──────── THE DATA ────────
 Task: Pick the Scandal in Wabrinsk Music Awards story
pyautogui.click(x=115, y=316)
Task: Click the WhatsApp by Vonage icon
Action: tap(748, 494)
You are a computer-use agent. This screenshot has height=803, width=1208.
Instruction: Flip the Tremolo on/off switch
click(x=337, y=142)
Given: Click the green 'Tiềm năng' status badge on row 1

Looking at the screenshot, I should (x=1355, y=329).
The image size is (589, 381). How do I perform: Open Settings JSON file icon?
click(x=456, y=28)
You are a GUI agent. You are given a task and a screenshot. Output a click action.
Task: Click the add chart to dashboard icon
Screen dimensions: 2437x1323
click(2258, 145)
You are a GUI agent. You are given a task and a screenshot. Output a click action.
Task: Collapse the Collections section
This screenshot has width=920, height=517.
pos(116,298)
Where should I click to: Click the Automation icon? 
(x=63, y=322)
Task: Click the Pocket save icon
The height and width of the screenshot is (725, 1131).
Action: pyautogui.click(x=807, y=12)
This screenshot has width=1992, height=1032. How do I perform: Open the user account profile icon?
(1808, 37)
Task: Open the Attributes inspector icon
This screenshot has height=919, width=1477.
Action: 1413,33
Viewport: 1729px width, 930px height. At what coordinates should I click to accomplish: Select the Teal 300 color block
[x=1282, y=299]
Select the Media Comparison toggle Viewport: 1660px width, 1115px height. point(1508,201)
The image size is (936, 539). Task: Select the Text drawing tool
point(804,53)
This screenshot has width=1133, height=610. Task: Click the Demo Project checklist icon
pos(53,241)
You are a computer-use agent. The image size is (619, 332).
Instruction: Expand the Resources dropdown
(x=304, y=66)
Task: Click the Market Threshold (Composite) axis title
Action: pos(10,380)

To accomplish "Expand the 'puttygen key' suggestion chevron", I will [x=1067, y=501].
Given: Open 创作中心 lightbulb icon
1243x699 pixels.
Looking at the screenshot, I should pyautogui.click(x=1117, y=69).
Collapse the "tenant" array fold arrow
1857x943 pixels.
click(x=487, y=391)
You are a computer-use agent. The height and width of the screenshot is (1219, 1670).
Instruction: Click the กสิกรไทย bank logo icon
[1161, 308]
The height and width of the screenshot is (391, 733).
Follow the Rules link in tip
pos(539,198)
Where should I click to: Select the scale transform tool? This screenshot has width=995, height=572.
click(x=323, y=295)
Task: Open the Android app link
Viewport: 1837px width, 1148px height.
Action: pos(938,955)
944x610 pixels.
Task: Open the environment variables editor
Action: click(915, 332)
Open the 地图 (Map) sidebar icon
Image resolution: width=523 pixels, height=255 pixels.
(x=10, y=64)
────────
◆ WORK ORDER ◆
Produce a word-for-word copy of all the entries above.

◆ RESULT BELOW ◆
 Task: Pick the Scandal in Wabrinsk Music Awards story
pyautogui.click(x=115, y=316)
Task: Click the WhatsApp by Vonage icon
Action: tap(748, 494)
You are a computer-use agent. This screenshot has height=803, width=1208.
Instruction: Flip the Tremolo on/off switch
click(x=337, y=142)
Given: Click the green 'Tiềm năng' status badge on row 1

Looking at the screenshot, I should (x=1355, y=329).
The image size is (589, 381). How do I perform: Open Settings JSON file icon?
click(x=456, y=28)
You are a GUI agent. You are given a task and a screenshot. Output a click action.
Task: Click the add chart to dashboard icon
Screen dimensions: 2437x1323
click(2258, 145)
You are a GUI agent. You are given a task and a screenshot. Output a click action.
Task: Collapse the Collections section
This screenshot has width=920, height=517.
pos(116,298)
Where should I click to: Click the Automation icon? 
(x=63, y=322)
Task: Click the Pocket save icon
The height and width of the screenshot is (725, 1131).
Action: pyautogui.click(x=807, y=12)
This screenshot has width=1992, height=1032. How do I perform: Open the user account profile icon?
(1808, 37)
Task: Open the Attributes inspector icon
This screenshot has height=919, width=1477.
Action: 1413,33
Viewport: 1729px width, 930px height. At what coordinates should I click to accomplish: Select the Teal 300 color block
[x=1282, y=299]
Select the Media Comparison toggle Viewport: 1660px width, 1115px height. point(1508,201)
The image size is (936, 539). Task: Select the Text drawing tool
point(804,53)
This screenshot has width=1133, height=610. Task: Click the Demo Project checklist icon
pos(53,241)
You are a computer-use agent. The image size is (619, 332).
Instruction: Expand the Resources dropdown
(x=304, y=66)
Task: Click the Market Threshold (Composite) axis title
Action: pos(10,380)

To accomplish "Expand the 'puttygen key' suggestion chevron", I will [x=1067, y=501].
Given: Open 创作中心 lightbulb icon
1243x699 pixels.
Looking at the screenshot, I should pyautogui.click(x=1117, y=69).
Collapse the "tenant" array fold arrow
1857x943 pixels.
click(x=487, y=391)
You are a computer-use agent. The height and width of the screenshot is (1219, 1670).
Instruction: Click the กสิกรไทย bank logo icon
[1161, 308]
The height and width of the screenshot is (391, 733).
Follow the Rules link in tip
pos(539,198)
Where should I click to: Select the scale transform tool? This screenshot has width=995, height=572.
click(x=323, y=295)
Task: Open the Android app link
Viewport: 1837px width, 1148px height.
Action: pos(938,955)
944x610 pixels.
Task: Open the environment variables editor
Action: click(915, 332)
Open the 地图 (Map) sidebar icon
Image resolution: width=523 pixels, height=255 pixels.
(x=10, y=64)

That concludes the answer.